RELIABILITY STRESS SCREENING –

Part 2: Components

FOREWORD
1) The International Electrotechnical Commission (IEC) is a worldwide organization for standardization comprising
all national electrotechnical committees (IEC National Committees). The object of IEC is to promote international
co-operation on all questions concerning standardization in the electrical and electronic fields. To this end and
in addition to other activities, IEC publishes International Standards, Technical Specifications, Technical Reports,
Publicly Available Specifications (PAS) and Guides (hereafter referred to as “IEC Publication(s)”). Their
preparation is entrusted to technical committees; any IEC National Committee interested in the subject dealt with
may participate in this preparatory work.

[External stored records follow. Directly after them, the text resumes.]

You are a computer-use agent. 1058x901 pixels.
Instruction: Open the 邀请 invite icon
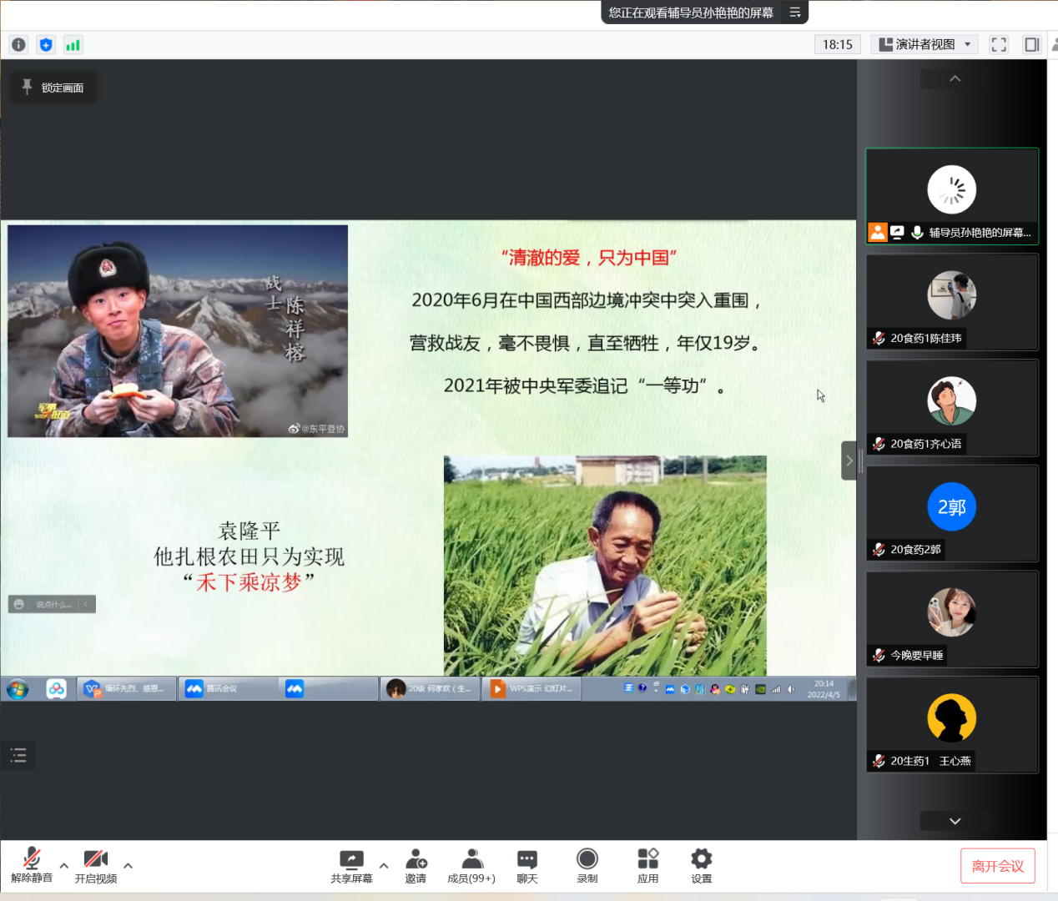pos(416,865)
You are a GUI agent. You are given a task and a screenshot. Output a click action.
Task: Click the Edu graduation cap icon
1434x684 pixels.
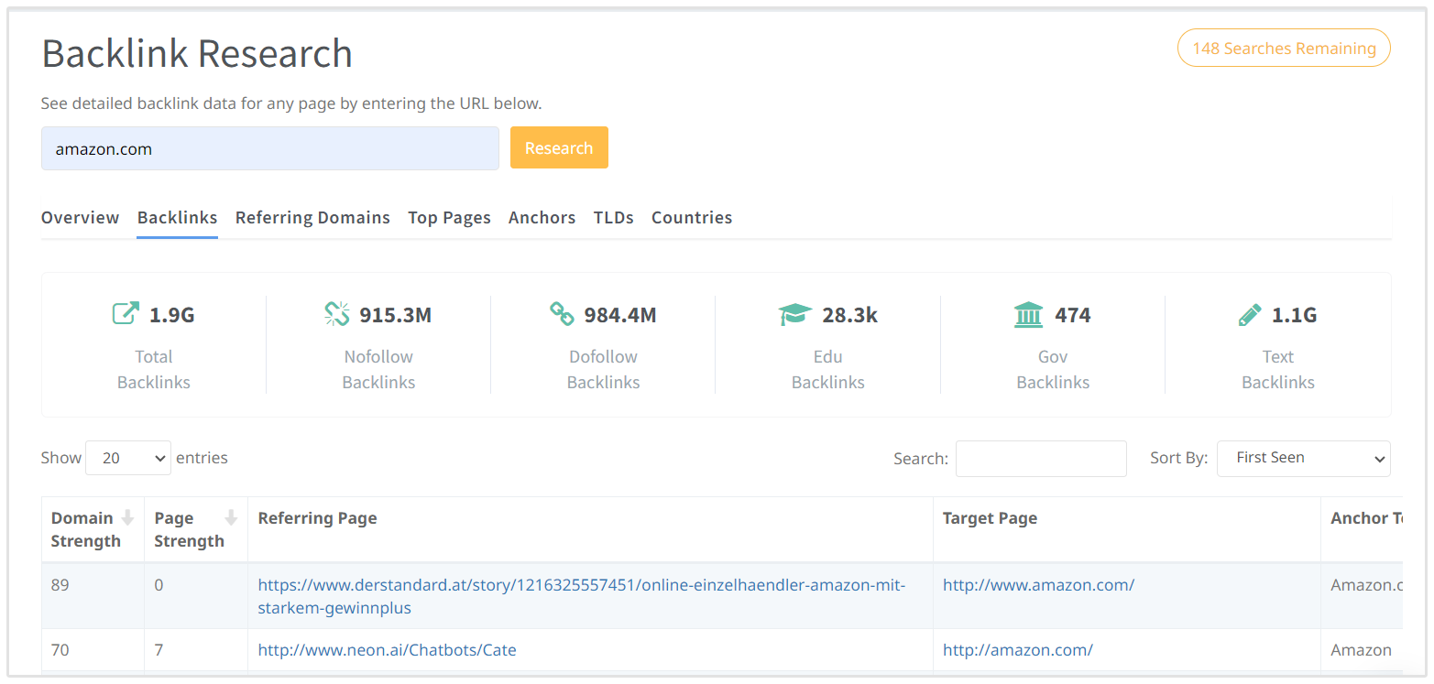click(794, 315)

International, governmental and non-governmental organizations liaising
with the IEC also participate in this preparation. IEC collaborates closely with the International Organization for
Standardization (ISO) in accordance with conditions determined by agreement between the two organizations.

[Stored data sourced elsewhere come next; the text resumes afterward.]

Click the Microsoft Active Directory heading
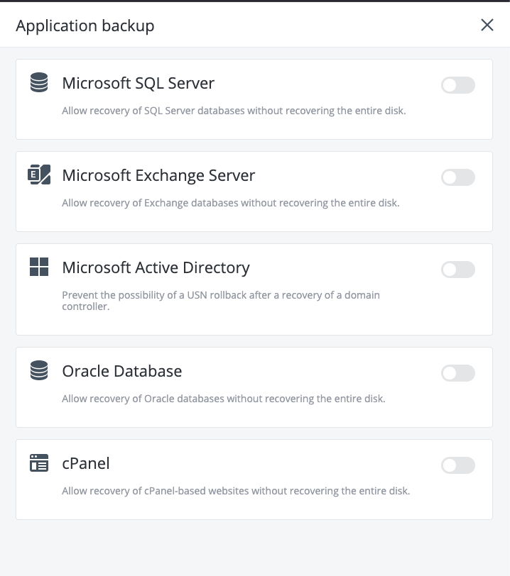Screen dimensions: 510x576 [156, 267]
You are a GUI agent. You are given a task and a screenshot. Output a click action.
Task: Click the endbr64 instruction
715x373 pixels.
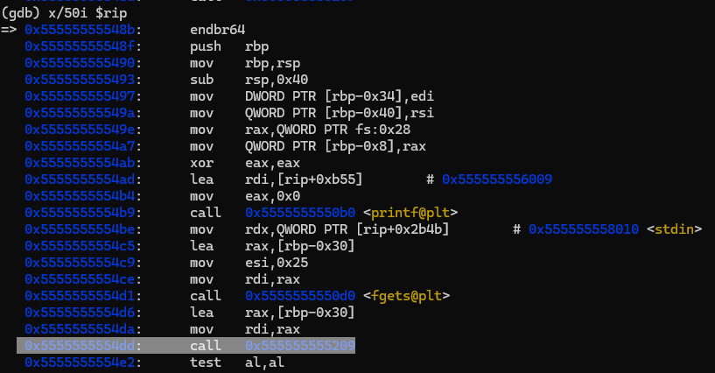[x=221, y=30]
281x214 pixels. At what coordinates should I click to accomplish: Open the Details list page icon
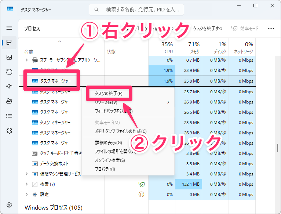(9, 116)
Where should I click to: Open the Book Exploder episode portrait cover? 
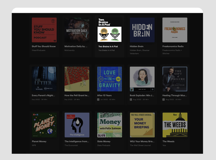(x=142, y=79)
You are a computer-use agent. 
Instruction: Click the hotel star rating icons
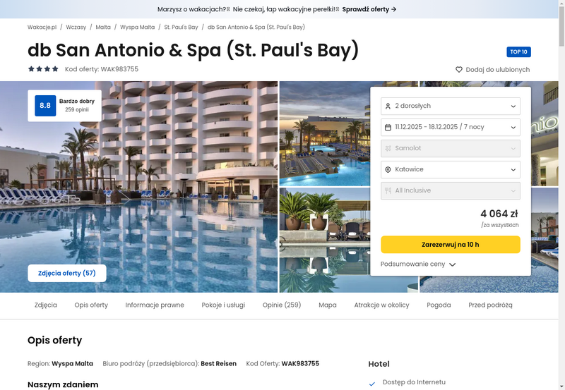[x=43, y=69]
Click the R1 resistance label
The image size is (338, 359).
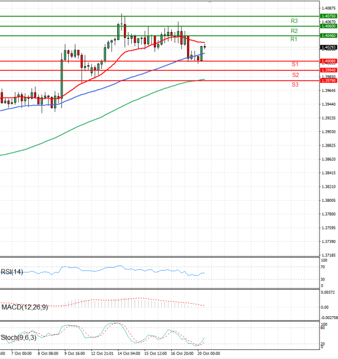pyautogui.click(x=294, y=39)
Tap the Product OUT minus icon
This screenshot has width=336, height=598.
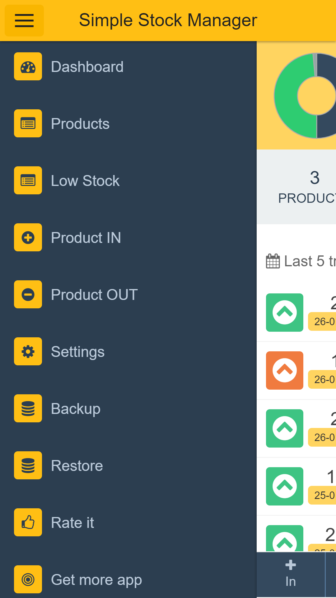click(28, 294)
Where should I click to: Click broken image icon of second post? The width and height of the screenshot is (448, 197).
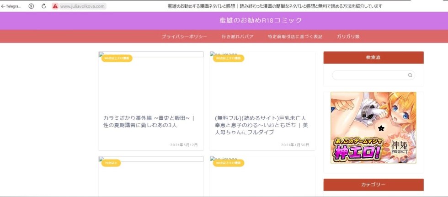click(x=213, y=54)
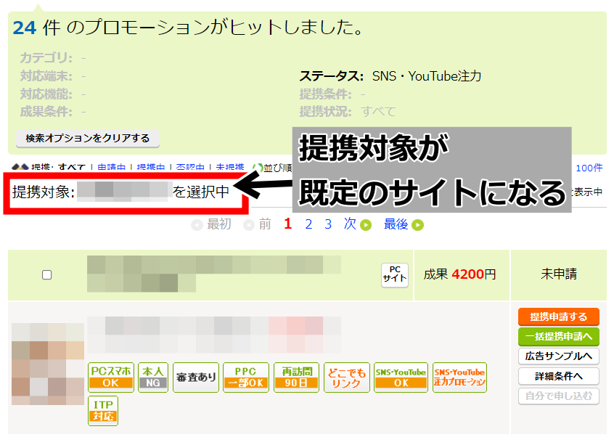Go to page 2 of results
Viewport: 614px width, 445px height.
pos(308,224)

2) The formal decisions or agreements of IEC on technical matters express, as nearly as possible, an international
consensus of opinion on the relevant subjects since each technical committee has representation from all
interested IEC National Committees.
3) IEC Publications have the form of recommendations for international use and are accepted by IEC National
Committees in that sense. While all reasonable efforts are made to ensure that the technical content of IEC
Publications is accurate, IEC cannot be held responsible for the way in which they are used or for any
misinterpretation by any end user.
4) In order to promote international uniformity, IEC National Committees undertake to apply IEC Publications
transparently to the maximum extent possible in their national and regional publications. Any divergence between
any IEC Publication and the corresponding national or regional publication shall be clearly indicated in the latter.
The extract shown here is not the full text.